Kaleberg: In Massachusetts, at ordinary stop signs, the second driver doesn't have to come to a full stop at the sign if the first driver did. The result is that drivers just run stop signs.
I don't think that's a correct description of Massachusetts traffic law. This sounds like a case of culture diverging from law.
Kaleberg: Once one car goes through all waiting cars follow. Once drivers get used to going through a stop sign because the guy ahead of them went through the stop sign, the fifth guy isn't going to give a crap that he's fifth, not second. No, those painted lines aren't going to make a difference.
Kaleberg: You have clearly never driven in Massachusetts. The usual strategy is to enter the roundabout at speed and rely on the driver with the de jur right of way to slam on his brakes and let you in. The de facto right of way is momentum, the product of speed and mass, so heavier vehicles and faster vehicles get right of way by right of intimidation.
It can certainly happen that
drivers start applying game theory instead of following the traffic rules,
but there are 2 points I'd like to make about that.
1) Considering
the game theory of a traffic intersection and driving according to the Nash
equilibrium is more intellectually difficult than following the rules as
written, so this is an opposite criticism to drivers being too dumb to
understand the rules.
2) If drivers all act according to the Nash
equilibrium with no traffic law enforcement, then the signs and rules are
ignored and don't matter. That may be the case in some parts of India, but
the US has approximately
1/10 the traffic fatality rate per vehicle-year.
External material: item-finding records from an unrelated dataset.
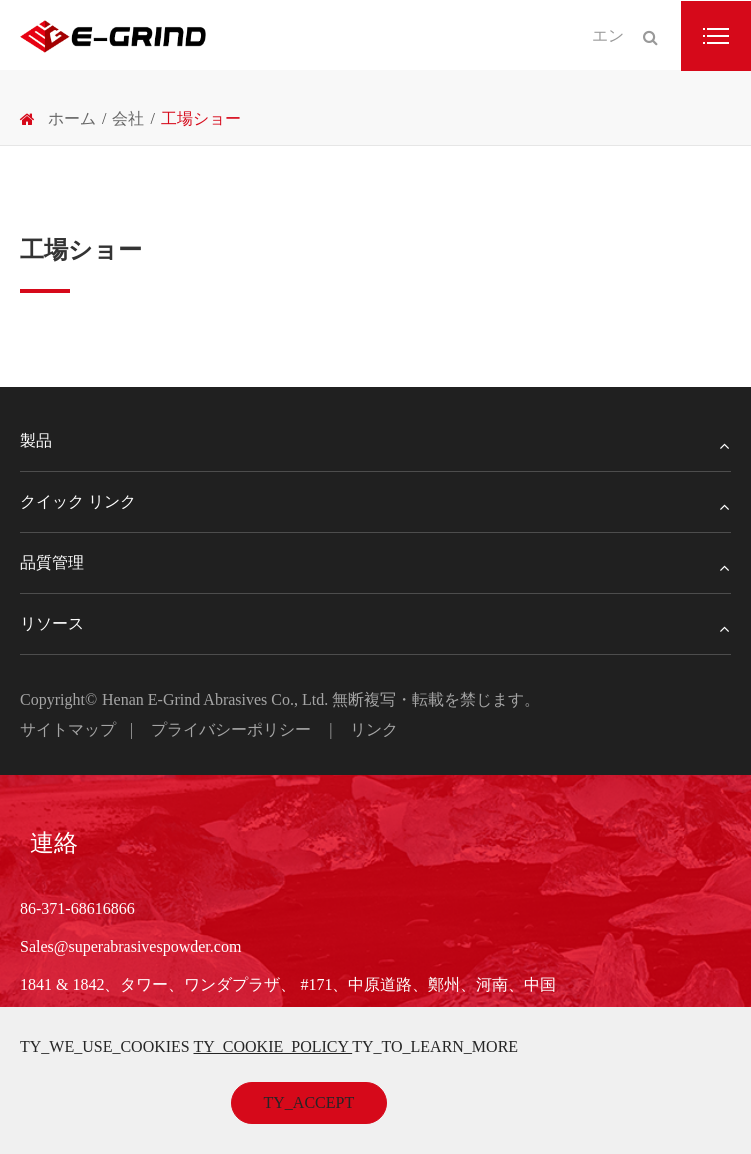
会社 (128, 118)
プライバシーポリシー (231, 729)
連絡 (54, 843)
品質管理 (375, 563)
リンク (374, 729)
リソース (375, 624)
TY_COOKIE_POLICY (272, 1046)
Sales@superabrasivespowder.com (130, 946)
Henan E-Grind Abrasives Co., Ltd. (217, 699)
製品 (375, 441)
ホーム (72, 118)
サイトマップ (68, 729)
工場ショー (201, 118)
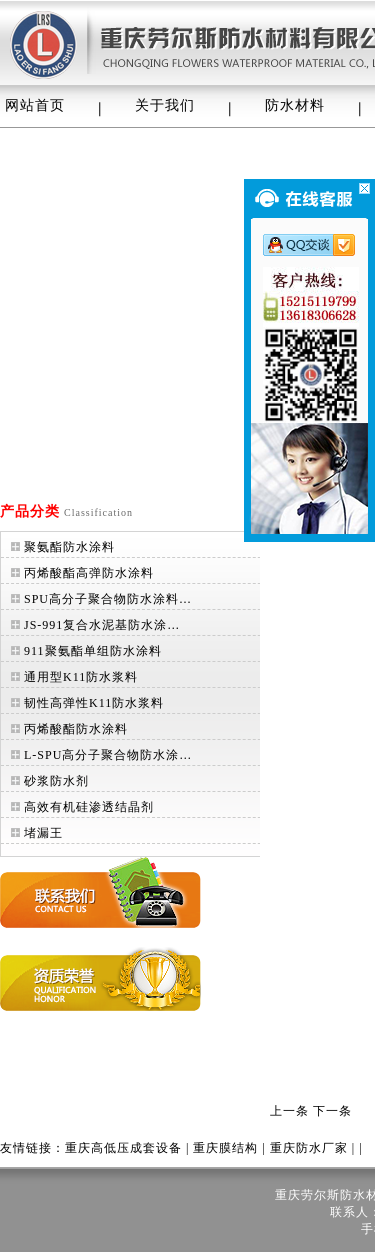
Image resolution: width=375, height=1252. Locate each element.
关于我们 (165, 105)
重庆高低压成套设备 (123, 1148)
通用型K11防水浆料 (81, 677)
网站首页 (35, 105)
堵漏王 (43, 833)
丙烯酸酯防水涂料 (76, 729)
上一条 (289, 1111)
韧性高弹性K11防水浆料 (94, 703)
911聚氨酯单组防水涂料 (93, 651)
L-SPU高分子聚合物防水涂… (108, 755)
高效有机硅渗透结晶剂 (89, 807)
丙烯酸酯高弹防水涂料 (89, 573)
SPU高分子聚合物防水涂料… (108, 599)
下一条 (332, 1111)
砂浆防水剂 (56, 781)
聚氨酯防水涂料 (69, 547)
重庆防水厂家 (309, 1148)
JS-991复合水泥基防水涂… (102, 625)
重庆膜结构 (225, 1148)
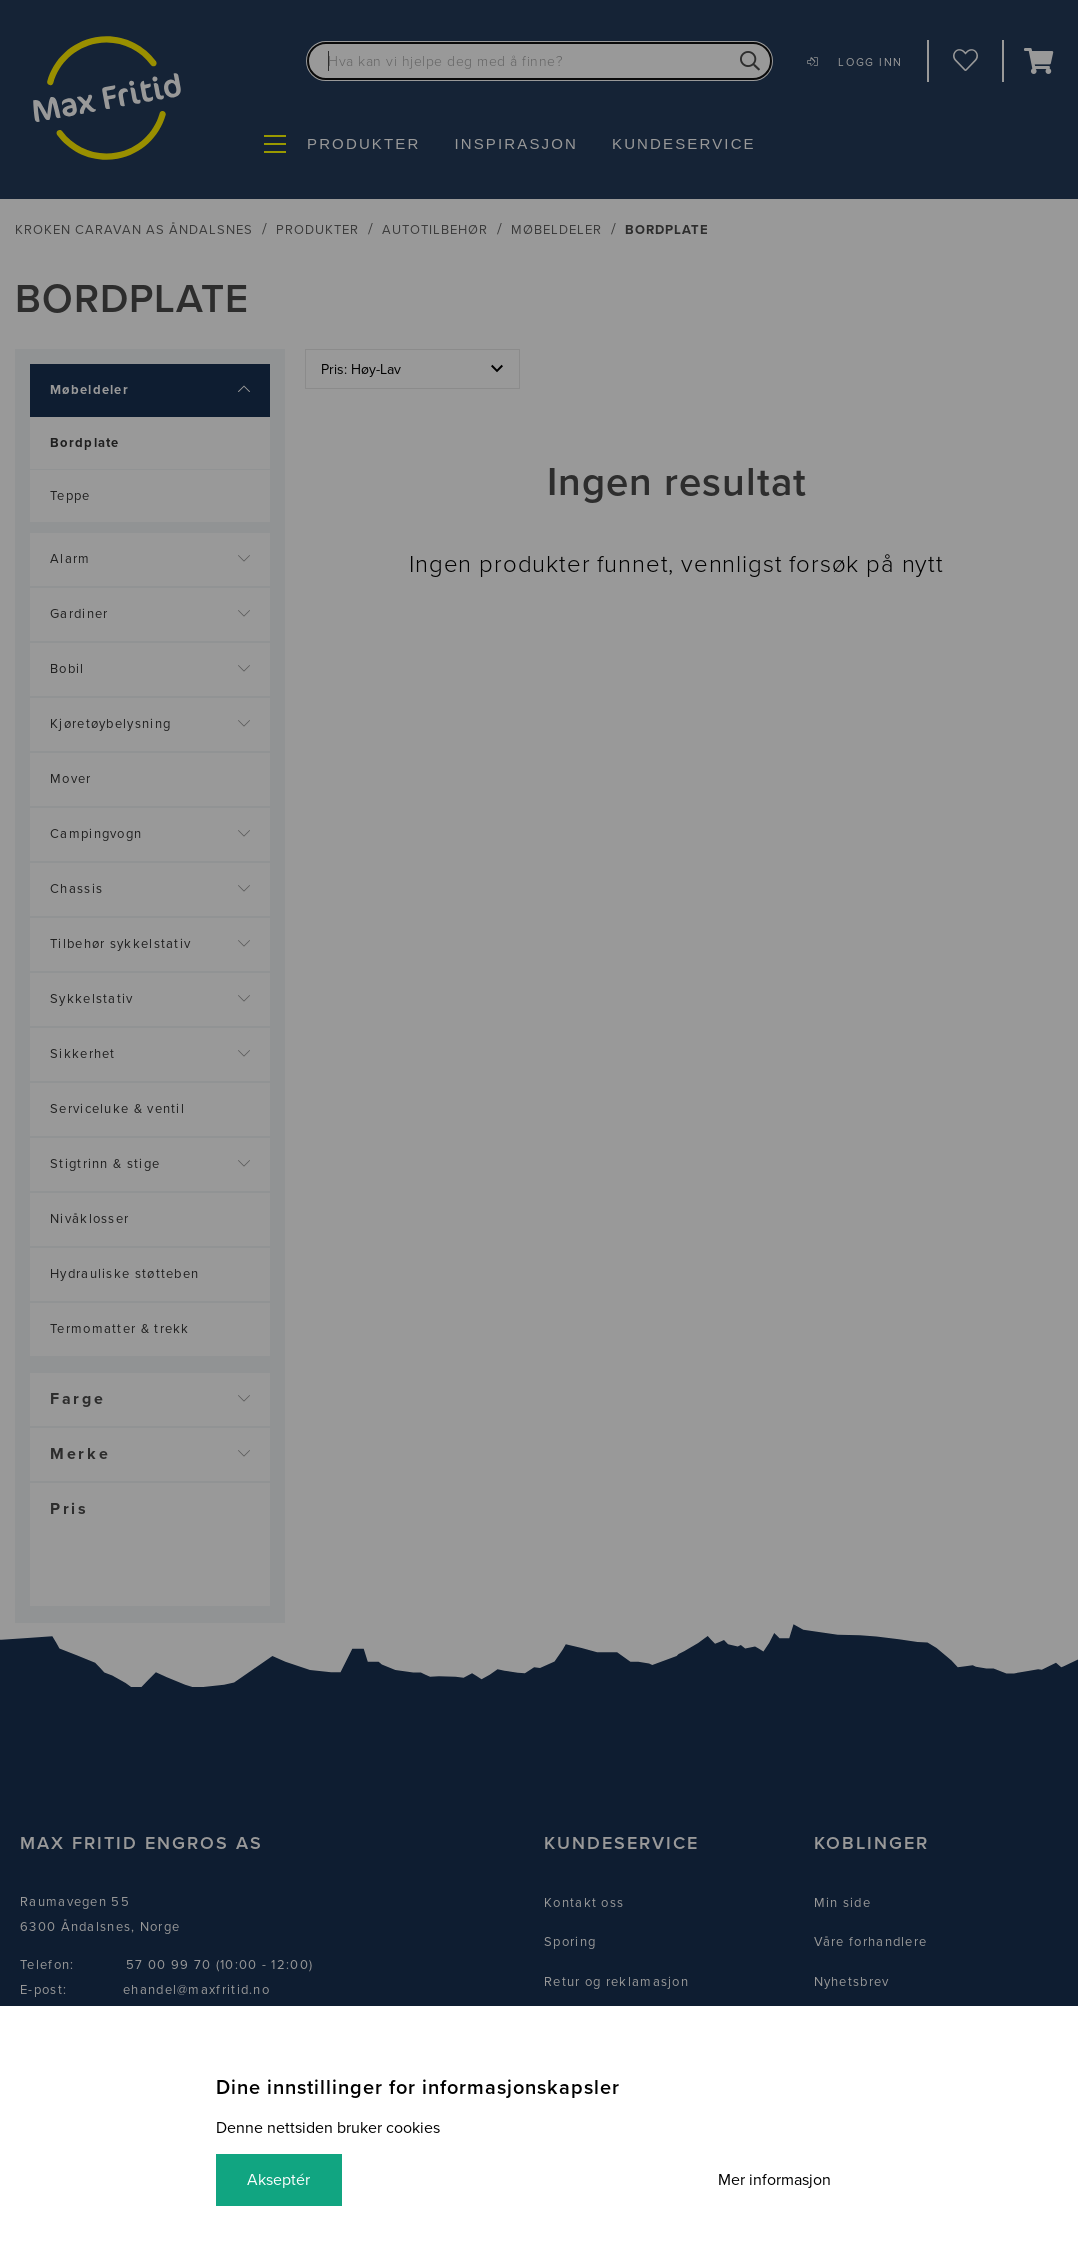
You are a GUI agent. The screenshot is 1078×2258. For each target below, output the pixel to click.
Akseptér (279, 2180)
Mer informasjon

If people are going to make
criticisms of the form "if you change the rules, people will do [X] instead
of following the rules", I think they should be clear about why people don't
do [X] now. Since that wasn't done here, I can only guess at some possible
reasons.
1) There's a psychological barrier to following cars past a
stop sign that's bigger than the psychological barrier to breaking rules
about doing that.
2) The only reason people don't follow cars through
a stop sign is because they're afraid some eager cross traffic will hit
them. More cars following others through intersections causes a phase
transition to an equilibrium with less eager cross traffic.
I think
(1) proves too much: for example, if speed limits are set too low and
drivers speed, that doesn't suddenly make a lot of drivers go faster. Also,
if this is how drivers in an area actually think, then 4-way stops are
probably unsafe and the city needs to have every intersection either be a
roundabout with traffic calming devices or have a traffic light and cameras.
As for (2), as I said above, cross traffic at 4-way stops being that
eager is dangerous and bad, so less of that is good.